What to do: Using the records below, write out again exactly the lines that begin at the line containing "Click the System Audio Recording Only heading" and end at the line containing "This screenshot has width=1038, height=430.", and no other lines.

Source data:
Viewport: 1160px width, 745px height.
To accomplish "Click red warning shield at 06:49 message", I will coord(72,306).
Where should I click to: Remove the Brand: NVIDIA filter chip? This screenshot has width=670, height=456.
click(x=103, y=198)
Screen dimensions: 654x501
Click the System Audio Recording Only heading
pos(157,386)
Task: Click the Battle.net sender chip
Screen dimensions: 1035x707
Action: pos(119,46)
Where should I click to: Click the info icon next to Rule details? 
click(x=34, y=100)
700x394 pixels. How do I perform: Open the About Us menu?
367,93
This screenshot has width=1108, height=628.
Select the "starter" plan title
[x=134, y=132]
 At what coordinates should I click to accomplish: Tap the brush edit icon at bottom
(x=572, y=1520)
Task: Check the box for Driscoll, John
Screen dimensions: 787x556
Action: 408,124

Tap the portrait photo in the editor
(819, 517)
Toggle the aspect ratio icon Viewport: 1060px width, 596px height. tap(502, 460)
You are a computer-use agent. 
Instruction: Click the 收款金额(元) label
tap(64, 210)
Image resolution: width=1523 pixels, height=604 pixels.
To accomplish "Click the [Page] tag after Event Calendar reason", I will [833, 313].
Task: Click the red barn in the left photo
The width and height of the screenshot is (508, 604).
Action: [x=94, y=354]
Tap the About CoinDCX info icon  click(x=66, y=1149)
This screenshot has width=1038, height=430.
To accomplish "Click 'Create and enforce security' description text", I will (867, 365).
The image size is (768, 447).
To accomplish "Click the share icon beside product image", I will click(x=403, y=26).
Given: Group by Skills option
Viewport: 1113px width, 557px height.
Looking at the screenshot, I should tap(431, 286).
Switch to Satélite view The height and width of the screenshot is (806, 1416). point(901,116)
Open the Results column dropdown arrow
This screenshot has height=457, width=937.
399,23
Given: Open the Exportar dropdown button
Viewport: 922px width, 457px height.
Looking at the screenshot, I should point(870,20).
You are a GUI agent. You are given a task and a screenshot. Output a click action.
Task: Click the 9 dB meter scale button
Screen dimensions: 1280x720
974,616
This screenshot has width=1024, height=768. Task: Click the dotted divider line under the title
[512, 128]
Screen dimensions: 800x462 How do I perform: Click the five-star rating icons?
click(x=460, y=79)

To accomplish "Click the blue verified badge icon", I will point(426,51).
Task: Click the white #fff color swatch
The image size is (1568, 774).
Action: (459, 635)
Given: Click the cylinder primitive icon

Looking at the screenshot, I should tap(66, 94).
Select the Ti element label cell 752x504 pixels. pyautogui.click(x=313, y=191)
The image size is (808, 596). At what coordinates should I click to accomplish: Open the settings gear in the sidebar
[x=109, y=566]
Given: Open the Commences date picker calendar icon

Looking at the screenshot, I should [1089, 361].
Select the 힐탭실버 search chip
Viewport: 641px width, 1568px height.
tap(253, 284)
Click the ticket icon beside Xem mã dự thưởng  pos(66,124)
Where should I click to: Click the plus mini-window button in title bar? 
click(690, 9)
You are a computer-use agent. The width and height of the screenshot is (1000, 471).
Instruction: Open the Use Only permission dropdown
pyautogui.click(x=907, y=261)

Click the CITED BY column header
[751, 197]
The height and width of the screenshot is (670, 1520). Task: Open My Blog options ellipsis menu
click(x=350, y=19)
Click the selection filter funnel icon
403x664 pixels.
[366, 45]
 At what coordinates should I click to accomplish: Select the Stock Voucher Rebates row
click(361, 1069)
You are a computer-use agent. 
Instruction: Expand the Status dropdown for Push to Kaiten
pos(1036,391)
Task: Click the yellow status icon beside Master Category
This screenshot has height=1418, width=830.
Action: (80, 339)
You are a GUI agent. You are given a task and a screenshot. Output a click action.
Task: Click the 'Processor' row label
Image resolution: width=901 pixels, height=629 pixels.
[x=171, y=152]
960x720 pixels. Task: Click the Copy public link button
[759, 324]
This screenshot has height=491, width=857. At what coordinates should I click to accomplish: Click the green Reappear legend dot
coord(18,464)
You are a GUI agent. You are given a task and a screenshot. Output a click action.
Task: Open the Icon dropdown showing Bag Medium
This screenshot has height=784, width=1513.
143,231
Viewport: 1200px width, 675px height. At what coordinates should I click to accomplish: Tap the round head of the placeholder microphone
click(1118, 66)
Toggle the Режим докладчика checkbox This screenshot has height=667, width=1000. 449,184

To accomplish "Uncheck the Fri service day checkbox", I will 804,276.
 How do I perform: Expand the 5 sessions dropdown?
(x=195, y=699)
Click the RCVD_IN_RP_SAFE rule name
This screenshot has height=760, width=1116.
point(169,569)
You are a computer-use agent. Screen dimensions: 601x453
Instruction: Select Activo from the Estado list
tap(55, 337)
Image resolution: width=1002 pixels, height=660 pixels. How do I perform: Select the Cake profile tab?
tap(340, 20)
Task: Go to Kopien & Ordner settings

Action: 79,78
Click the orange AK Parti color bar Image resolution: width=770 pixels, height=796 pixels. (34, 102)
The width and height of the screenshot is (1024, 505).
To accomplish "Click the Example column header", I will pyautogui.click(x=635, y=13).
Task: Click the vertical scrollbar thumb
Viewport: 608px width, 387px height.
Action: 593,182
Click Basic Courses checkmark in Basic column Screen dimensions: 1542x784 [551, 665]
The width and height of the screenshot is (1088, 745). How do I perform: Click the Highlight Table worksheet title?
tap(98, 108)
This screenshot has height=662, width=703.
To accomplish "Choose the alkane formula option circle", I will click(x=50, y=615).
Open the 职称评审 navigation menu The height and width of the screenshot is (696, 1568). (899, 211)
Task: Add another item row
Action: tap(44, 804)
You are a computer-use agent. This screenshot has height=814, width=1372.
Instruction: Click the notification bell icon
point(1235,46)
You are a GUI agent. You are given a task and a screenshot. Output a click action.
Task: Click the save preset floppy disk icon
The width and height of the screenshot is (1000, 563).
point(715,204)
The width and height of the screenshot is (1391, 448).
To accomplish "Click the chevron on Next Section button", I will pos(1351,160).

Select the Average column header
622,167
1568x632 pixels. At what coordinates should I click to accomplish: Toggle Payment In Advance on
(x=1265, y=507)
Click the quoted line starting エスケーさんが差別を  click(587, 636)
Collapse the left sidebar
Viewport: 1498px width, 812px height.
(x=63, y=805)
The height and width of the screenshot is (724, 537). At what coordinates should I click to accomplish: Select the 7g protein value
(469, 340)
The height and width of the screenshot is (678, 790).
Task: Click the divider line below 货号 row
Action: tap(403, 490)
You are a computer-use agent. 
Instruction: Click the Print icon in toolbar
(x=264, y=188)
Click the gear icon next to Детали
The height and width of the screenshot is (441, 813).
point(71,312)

Final answer:
Click the System Audio Recording Only heading
pos(157,386)
Task: Click the Battle.net sender chip
Screen dimensions: 1035x707
Action: pos(119,46)
Where should I click to: Click the info icon next to Rule details? 
click(x=34, y=100)
700x394 pixels. How do I perform: Open the About Us menu?
367,93
This screenshot has width=1108, height=628.
Select the "starter" plan title
[x=134, y=132]
 At what coordinates should I click to accomplish: Tap the brush edit icon at bottom
(x=572, y=1520)
Task: Check the box for Driscoll, John
Screen dimensions: 787x556
Action: 408,124

Tap the portrait photo in the editor
(819, 517)
Toggle the aspect ratio icon Viewport: 1060px width, 596px height. tap(502, 460)
You are a computer-use agent. 
Instruction: Click the 收款金额(元) label
tap(64, 210)
Image resolution: width=1523 pixels, height=604 pixels.
To accomplish "Click the [Page] tag after Event Calendar reason", I will [833, 313].
Task: Click the red barn in the left photo
The width and height of the screenshot is (508, 604).
Action: [x=94, y=354]
Tap the About CoinDCX info icon  click(x=66, y=1149)
This screenshot has width=1038, height=430.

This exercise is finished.